Question

Possible Duplicates:
What is a framework? What does it do? Why do we need a framework
What is the difference between a class library and a framework

Although I referred to various sources, I still can't understand the proper definition. What is meant by "application framework"?

Was it helpful?

Solution

Here's a simpler answer:

Application frameworks make writing applications easier.

Creating applications is hard. Applications have to provide input and output which they get through operating system semantics. Modern applications are usually GUI based and a GUI app is orders of magnitude more complex than a non-GUI app.

It's that simple. The framework takes all the complexities of interfacing with the operating system and simplifies them for you. It handles all the nitty-gritty details for you. Obviously certain frameworks do a better job at it than others.
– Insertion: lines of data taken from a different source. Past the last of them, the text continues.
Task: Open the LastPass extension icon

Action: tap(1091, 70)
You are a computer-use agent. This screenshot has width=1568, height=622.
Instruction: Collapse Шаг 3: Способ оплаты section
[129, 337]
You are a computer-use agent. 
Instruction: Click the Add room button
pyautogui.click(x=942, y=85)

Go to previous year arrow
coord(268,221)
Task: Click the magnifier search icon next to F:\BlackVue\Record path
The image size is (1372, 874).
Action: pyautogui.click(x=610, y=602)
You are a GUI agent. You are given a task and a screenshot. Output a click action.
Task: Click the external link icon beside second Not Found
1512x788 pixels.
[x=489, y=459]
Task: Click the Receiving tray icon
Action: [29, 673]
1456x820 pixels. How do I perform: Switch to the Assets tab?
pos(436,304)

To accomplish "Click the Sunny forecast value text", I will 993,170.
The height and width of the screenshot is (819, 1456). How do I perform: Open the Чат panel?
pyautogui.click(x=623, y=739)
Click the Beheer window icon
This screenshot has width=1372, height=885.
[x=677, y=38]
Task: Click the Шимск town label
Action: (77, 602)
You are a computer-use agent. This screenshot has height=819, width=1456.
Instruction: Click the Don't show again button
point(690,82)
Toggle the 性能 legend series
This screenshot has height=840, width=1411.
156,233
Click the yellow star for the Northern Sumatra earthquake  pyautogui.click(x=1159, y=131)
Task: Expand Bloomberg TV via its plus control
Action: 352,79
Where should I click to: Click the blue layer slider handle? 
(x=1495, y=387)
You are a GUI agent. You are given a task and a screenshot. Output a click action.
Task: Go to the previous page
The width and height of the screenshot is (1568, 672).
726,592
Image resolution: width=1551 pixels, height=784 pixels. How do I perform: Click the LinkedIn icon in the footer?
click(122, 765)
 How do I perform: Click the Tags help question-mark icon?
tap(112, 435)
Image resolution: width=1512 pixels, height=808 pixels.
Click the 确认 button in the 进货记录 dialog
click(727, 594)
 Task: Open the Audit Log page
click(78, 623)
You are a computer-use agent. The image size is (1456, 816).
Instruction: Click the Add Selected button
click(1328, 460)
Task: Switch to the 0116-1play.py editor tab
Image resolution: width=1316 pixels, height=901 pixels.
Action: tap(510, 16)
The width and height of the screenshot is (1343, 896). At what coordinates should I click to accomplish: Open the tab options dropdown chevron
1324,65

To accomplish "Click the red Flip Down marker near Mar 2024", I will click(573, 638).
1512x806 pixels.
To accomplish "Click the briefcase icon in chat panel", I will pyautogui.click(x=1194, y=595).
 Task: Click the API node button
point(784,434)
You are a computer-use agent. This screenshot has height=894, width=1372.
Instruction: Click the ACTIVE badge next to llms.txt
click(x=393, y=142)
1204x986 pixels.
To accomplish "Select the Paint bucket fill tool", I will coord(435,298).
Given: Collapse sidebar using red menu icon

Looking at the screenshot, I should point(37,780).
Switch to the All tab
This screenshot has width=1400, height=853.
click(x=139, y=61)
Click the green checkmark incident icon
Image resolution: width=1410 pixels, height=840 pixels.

There is one drawback to using an application framework that rarely seems to be discussed (presumably because we are all smiling about the amount of work we didn't have to do). In order to provide a simplified view of the operating environment, a framework has to box you into a certain 'style'. If your app is sufficiently different from the usual form of app, you are likely to end up frustrated in the framework as it will make doing what you want very difficult. This is partly because you now have to do all the things that the framework was hiding from you and partly because the framework is probably a closed system.

OTHER TIPS

Frameworks are a special case of software libraries in that they are reusable abstractions of code wrapped in a well-defined Application programming interface (API), yet they contain some key distinguishing features that separate them from normal libraries.

An application framework consists of a framework used by software developers to implement the standard structure of an application for a specific development environment

Wikipedia answers, as you might expect, that an application framework is a framework for developing applications.

An application typically provides a user interface. "Application framework" can be used loosely to refer to user-interface frameworks that provide little more than a collection of low-level user-interface controls -- like MFC, Swing, Qt and the like.

However, it is useful to distinguish these from more powerful frameworks like the Eclipse Rich-Client Platform and the Netbeans Platform, which provide a higher-level framework -- built atop those low-level toolkits -- on which to develop applications.

I personally use "application platform" only for these latter platforms, and refer to the low-level APIs as "user-interface toolkits."